I use, too often it seems, multisyllabic words,
the right fork, and the right wine glass,
Speak sometimes too directly and others,
too obliquely.

But still,
I am old and out of fashion,
and so I will tell you, perhaps too often,
how I love the way you look,
sparkling green eyes and satin skin,
the tilt of your head and the hint of cleavage,
the promise in your walk.
I smile when you enter the room,
and it is not just because you are good company,
(though you are that and more,
conversing like a courtesan.)
but because me and my wrinkles
appreciate beauty still, and particularly,
the blush on your cheeks when I do.

About this poem.

I could have played on the hopelessly in love thing, but it is in the poet’s manual that we can’t use cliches, even when they are correct. Nearly two years into our marriage, I never expected this kind of love. And yet, here I am. I don’t think I will ever lose the gratitude and wonderment.

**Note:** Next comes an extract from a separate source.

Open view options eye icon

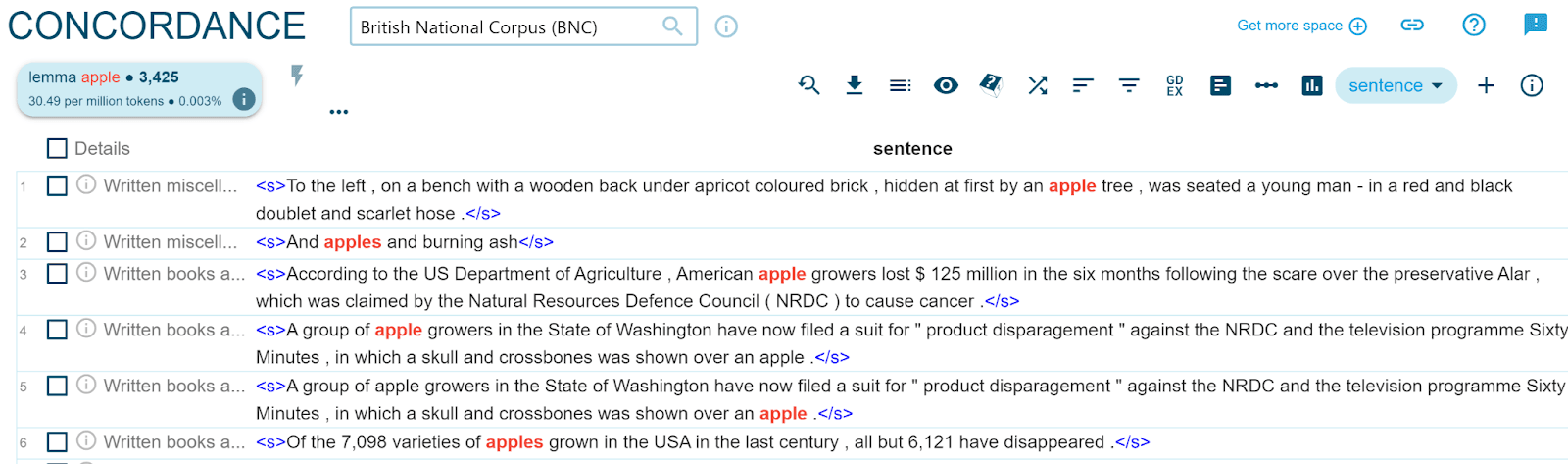pos(946,85)
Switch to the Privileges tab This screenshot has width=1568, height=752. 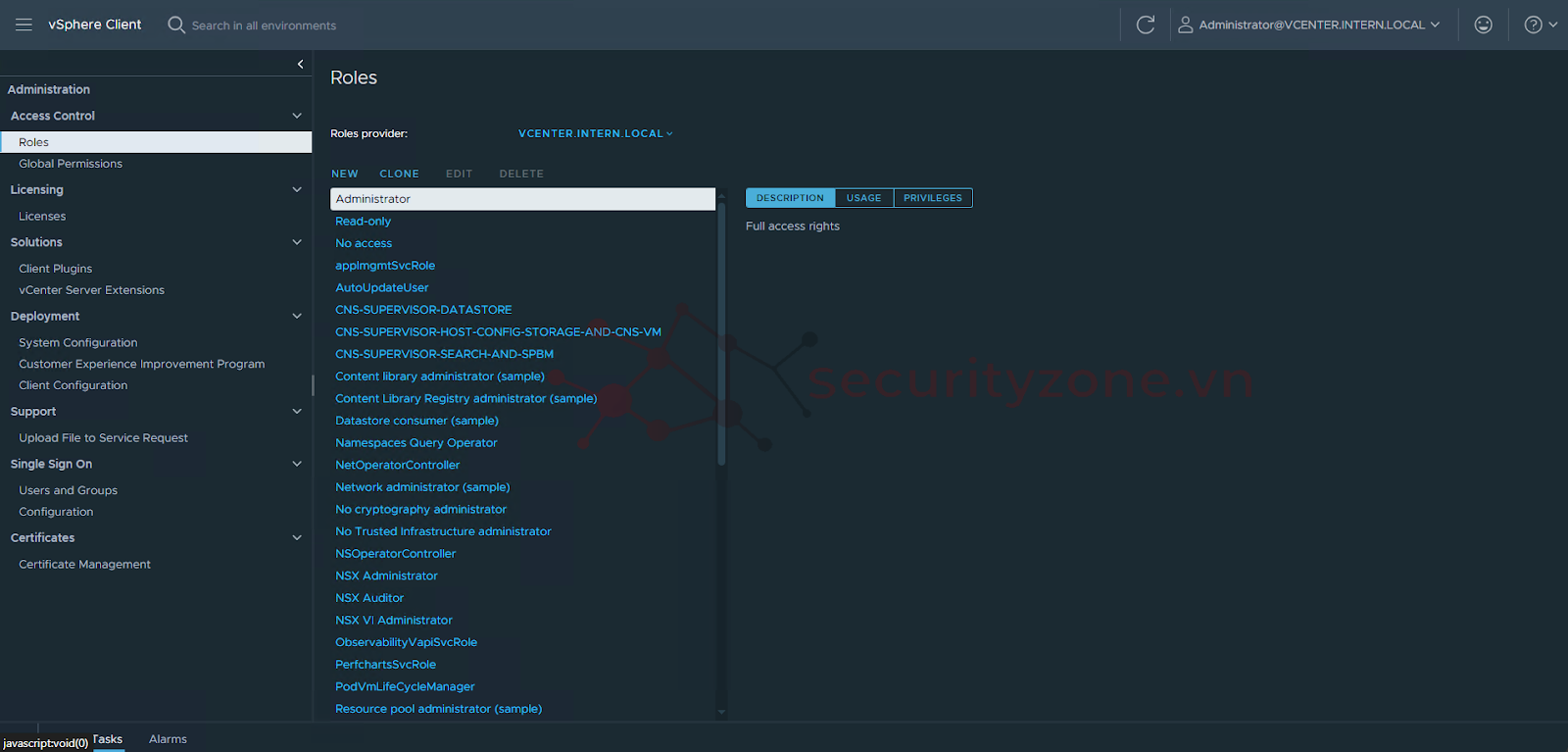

And yes, that is the woman I love.


Poem: Traveling Sins


Traveling Sins

Yours are not the only ones.
The small rosewood rooms are like coffins,
full of confessions, banal and badass,
a spilling place of truths
going back generations.

You can feel them when you enter,
a ghostly awareness that your sins
have far less power than you give them.
Yours are no worse than the others,
no less forgivable

The polished rosewood somehow does not make those sins more palatable
They are, no matter the scenery, artless.
wild things, better perhaps to release them outside
where there are horizons and skies for them to fly to,
never to haunt again, dissipated smoke,
and nothing more.

About this poem

We are often bad at forgiving, particularly forgiving ourselves. And so we carry a burden that punishes no one, except, of course, ourselves.

The picture was taken in Rome.


Poem: Delightfully Lost


Delightfully Lost

This is where you learn,

Not where you are,
Not where you are destined,
but on the road in between,
in the wrong turns and wrecks,
in the detours.

whoever told you the journey was a straight line
and predicted the hours, to the minute,

This is where you learn,
not where you are,
but where the landscapes seem strange
and you find yourself lost.
Where the weather flashes with storms
and there is no place to rest, where
you are forced to go forward,
for there is no other place to go.

This is where stories are bred.
The ones that define you.
Sagas of survival and renewal,
your own Oddessy,

and whether you are fleeing from
or careening towards,
this is the way. Never where you are.
Never where you are destined,
but in the movement.
Here, but only for the moment,
waiting with expectation
for the next wrong turn,
delightfully lost once again.

About this poem

I have found some of the best things in my life, and the most interesting things in myself, when I was lost.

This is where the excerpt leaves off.